29
Mar 17

on mutex performance and WTF::Lock

One of the things I’ve been doing this quarter is removing Gecko’s dependence on NSPR locks.  Gecko’s (non-recursive) mutexes and condition variables now use platform-specific constructs, rather than indirecting through NSPR.  This change makes things smaller, especially on POSIX platforms, and uses no dynamic memory allocation, so there are fewer untested failure paths.  I haven’t rigorously benchmarked things yet, but I suspect various operations are faster, too.

As I’ve done this, I’ve fielded questions about why we’re not using something like WTF::Lock or the Rust equivalent in parking_lot.  My response has always been some variant of the following: the benchmarks for the WTF::Lock blog post were conducted on OS X.  We have anecdotal evidence that mutex overhead can be quite high on OS X, and that changing locking strategies on OS X can be beneficial.  The blog post also says things like:

One advantage of OS mutexes is that they guarantee fairness: All threads waiting for a lock form a queue, and, when the lock is released, the thread at the head of the queue acquires it. It’s 100% deterministic. While this kind of behavior makes mutexes easier to reason about, it reduces throughput because it prevents a thread from reacquiring a mutex it just released.

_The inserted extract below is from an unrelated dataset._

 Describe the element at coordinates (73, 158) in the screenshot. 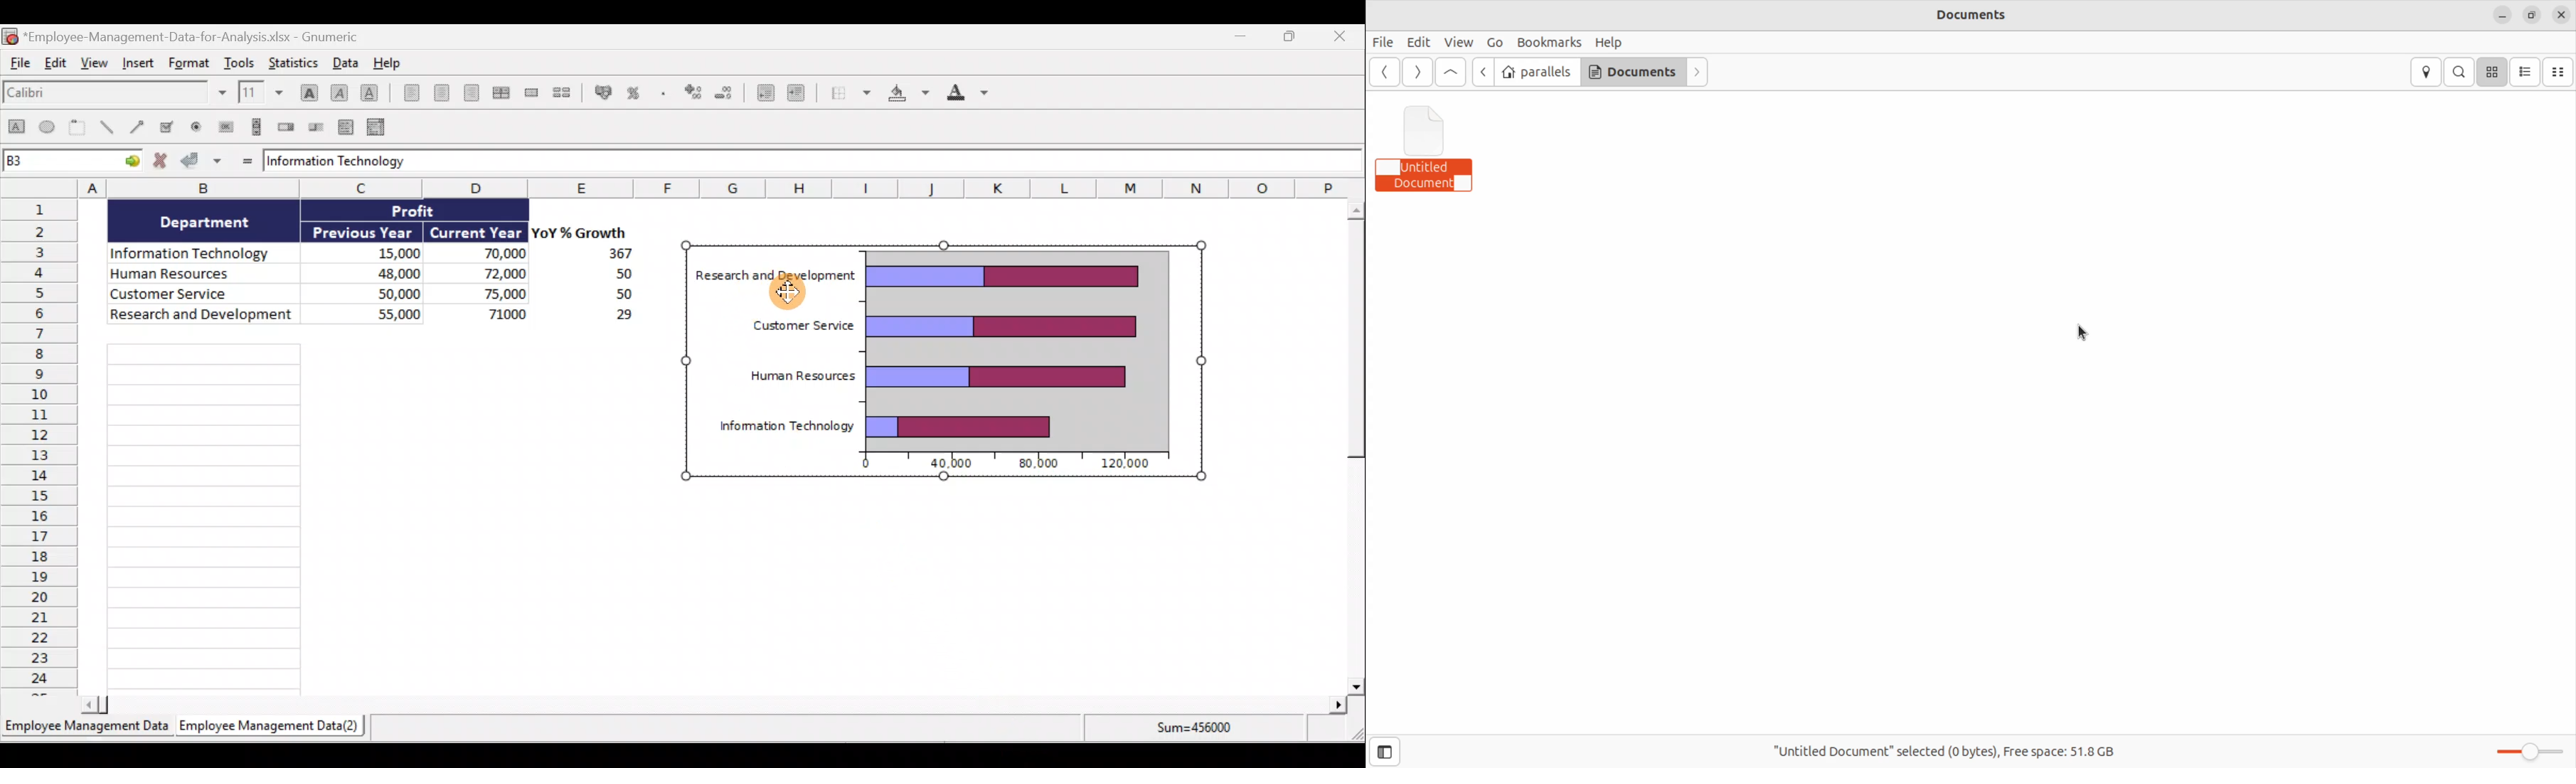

This is certainly true for mutexes on OS X, as the measurements in the blog post show.  But fairness is not guaranteed for all OS mutexes; in fact, fairness isn’t even guaranteed in the pthreads standard (which OS X mutexes follow).  Fairness in OS X mutexes is an implementation detail.

These observations are not intended to denigrate the WTF::Lock work: the blog post and the work it describes are excellent.  But it’s not at all clear that the conclusions reached in that post necessarily carry over to other operating systems.

As a partial demonstration of the non-cross-platform applicability of some of the conclusions, I ported WebKit’s lock fairness benchmark to use raw pthreads constructs; the code is available on GitHub.  The benchmark sets up a number of threads that are all contending for a single lock.  The number of lock acquisitions for each thread over a given period of time is then counted.  While both of these qualities are configurable via command-line parameters in WebKit’s benchmark, they are fixed at 10 threads and 100ms in mine, mostly because I was lazy. The output I get on my Mac mini running OS X 10.10.5 is as follows:

1509
1509
1509
1509
1509
1509
1509
1508
1508
1508

Each line indicates the number of lock acquisitions performed by a given thread.  Notice the nearly-identical output for all the threads; this result follows from the fairness of OS X’s mutexes.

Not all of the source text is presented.